[Target position records]
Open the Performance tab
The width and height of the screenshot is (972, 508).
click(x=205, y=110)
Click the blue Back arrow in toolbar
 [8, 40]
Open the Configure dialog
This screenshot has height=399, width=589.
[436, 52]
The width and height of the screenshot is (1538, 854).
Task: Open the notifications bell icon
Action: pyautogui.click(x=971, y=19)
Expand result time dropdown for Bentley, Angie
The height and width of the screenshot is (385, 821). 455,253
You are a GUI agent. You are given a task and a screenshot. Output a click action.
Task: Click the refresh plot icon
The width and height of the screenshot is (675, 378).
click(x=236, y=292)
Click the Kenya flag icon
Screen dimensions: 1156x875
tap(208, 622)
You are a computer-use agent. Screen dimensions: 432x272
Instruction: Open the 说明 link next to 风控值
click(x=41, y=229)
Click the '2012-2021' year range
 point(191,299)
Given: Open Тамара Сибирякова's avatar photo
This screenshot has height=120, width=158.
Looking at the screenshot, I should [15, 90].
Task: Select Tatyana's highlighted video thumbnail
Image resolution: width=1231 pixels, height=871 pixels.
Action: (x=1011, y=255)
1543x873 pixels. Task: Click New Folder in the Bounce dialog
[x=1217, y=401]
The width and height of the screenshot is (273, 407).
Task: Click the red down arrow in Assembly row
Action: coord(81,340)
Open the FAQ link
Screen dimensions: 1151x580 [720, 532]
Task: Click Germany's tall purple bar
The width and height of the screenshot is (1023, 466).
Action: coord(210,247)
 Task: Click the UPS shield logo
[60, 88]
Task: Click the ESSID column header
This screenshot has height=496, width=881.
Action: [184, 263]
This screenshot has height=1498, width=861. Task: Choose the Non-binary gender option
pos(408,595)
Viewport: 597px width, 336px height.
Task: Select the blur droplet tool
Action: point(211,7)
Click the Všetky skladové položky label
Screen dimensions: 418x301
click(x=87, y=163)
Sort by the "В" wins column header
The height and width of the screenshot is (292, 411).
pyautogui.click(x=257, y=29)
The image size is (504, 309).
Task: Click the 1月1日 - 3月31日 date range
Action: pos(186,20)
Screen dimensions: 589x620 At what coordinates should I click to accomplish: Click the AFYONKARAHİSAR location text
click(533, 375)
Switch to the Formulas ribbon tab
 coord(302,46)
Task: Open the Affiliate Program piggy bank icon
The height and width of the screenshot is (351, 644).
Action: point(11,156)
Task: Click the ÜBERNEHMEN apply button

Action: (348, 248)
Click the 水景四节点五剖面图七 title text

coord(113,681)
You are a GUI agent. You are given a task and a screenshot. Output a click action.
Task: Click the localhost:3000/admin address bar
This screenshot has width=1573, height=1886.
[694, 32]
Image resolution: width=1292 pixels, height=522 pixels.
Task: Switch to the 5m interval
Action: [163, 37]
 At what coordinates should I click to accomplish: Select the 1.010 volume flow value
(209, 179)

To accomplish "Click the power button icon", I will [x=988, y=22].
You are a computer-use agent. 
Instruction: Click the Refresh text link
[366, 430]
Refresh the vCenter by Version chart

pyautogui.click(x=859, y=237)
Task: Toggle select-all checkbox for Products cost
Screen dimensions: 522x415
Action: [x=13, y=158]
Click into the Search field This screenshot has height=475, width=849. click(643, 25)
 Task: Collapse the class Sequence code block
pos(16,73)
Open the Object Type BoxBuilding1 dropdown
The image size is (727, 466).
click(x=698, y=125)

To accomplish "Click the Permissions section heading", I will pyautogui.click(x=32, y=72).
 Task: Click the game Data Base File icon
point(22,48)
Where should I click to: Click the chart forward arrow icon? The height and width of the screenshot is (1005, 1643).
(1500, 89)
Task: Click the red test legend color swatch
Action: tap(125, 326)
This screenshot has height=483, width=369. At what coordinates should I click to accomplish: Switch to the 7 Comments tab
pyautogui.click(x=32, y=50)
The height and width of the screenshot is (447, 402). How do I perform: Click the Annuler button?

● **Written request**
Write out all of the lines above again, swapping "Performance" for "Network" and leaving everything else unchanged.

● **Exercise solution**
Open the Network tab
The width and height of the screenshot is (972, 508).
click(x=205, y=110)
Click the blue Back arrow in toolbar
 [8, 40]
Open the Configure dialog
This screenshot has height=399, width=589.
[436, 52]
The width and height of the screenshot is (1538, 854).
Task: Open the notifications bell icon
Action: pyautogui.click(x=971, y=19)
Expand result time dropdown for Bentley, Angie
The height and width of the screenshot is (385, 821). 455,253
You are a GUI agent. You are given a task and a screenshot. Output a click action.
Task: Click the refresh plot icon
The width and height of the screenshot is (675, 378).
click(x=236, y=292)
Click the Kenya flag icon
Screen dimensions: 1156x875
tap(208, 622)
You are a computer-use agent. Screen dimensions: 432x272
Instruction: Open the 说明 link next to 风控值
click(x=41, y=229)
Click the '2012-2021' year range
 point(191,299)
Given: Open Тамара Сибирякова's avatar photo
This screenshot has height=120, width=158.
Looking at the screenshot, I should [15, 90].
Task: Select Tatyana's highlighted video thumbnail
Image resolution: width=1231 pixels, height=871 pixels.
Action: (x=1011, y=255)
1543x873 pixels. Task: Click New Folder in the Bounce dialog
[x=1217, y=401]
The width and height of the screenshot is (273, 407).
Task: Click the red down arrow in Assembly row
Action: coord(81,340)
Open the FAQ link
Screen dimensions: 1151x580 [720, 532]
Task: Click Germany's tall purple bar
The width and height of the screenshot is (1023, 466).
Action: coord(210,247)
 Task: Click the UPS shield logo
[60, 88]
Task: Click the ESSID column header
This screenshot has height=496, width=881.
Action: [184, 263]
This screenshot has height=1498, width=861. Task: Choose the Non-binary gender option
pos(408,595)
Viewport: 597px width, 336px height.
Task: Select the blur droplet tool
Action: point(211,7)
Click the Všetky skladové položky label
Screen dimensions: 418x301
click(x=87, y=163)
Sort by the "В" wins column header
The height and width of the screenshot is (292, 411).
pyautogui.click(x=257, y=29)
The image size is (504, 309).
Task: Click the 1月1日 - 3月31日 date range
Action: pos(186,20)
Screen dimensions: 589x620 At what coordinates should I click to accomplish: Click the AFYONKARAHİSAR location text
click(533, 375)
Switch to the Formulas ribbon tab
 coord(302,46)
Task: Open the Affiliate Program piggy bank icon
The height and width of the screenshot is (351, 644).
Action: point(11,156)
Task: Click the ÜBERNEHMEN apply button

Action: (348, 248)
Click the 水景四节点五剖面图七 title text

coord(113,681)
You are a GUI agent. You are given a task and a screenshot. Output a click action.
Task: Click the localhost:3000/admin address bar
This screenshot has width=1573, height=1886.
[694, 32]
Image resolution: width=1292 pixels, height=522 pixels.
Task: Switch to the 5m interval
Action: [163, 37]
 At what coordinates should I click to accomplish: Select the 1.010 volume flow value
(209, 179)

To accomplish "Click the power button icon", I will [x=988, y=22].
You are a computer-use agent. 
Instruction: Click the Refresh text link
[366, 430]
Refresh the vCenter by Version chart

pyautogui.click(x=859, y=237)
Task: Toggle select-all checkbox for Products cost
Screen dimensions: 522x415
Action: [x=13, y=158]
Click into the Search field This screenshot has height=475, width=849. click(643, 25)
 Task: Collapse the class Sequence code block
pos(16,73)
Open the Object Type BoxBuilding1 dropdown
The image size is (727, 466).
click(x=698, y=125)

To accomplish "Click the Permissions section heading", I will pyautogui.click(x=32, y=72).
 Task: Click the game Data Base File icon
point(22,48)
Where should I click to: Click the chart forward arrow icon? The height and width of the screenshot is (1005, 1643).
(1500, 89)
Task: Click the red test legend color swatch
Action: tap(125, 326)
This screenshot has height=483, width=369. At what coordinates should I click to accomplish: Switch to the 7 Comments tab
pyautogui.click(x=32, y=50)
The height and width of the screenshot is (447, 402). How do I perform: Click the Annuler button?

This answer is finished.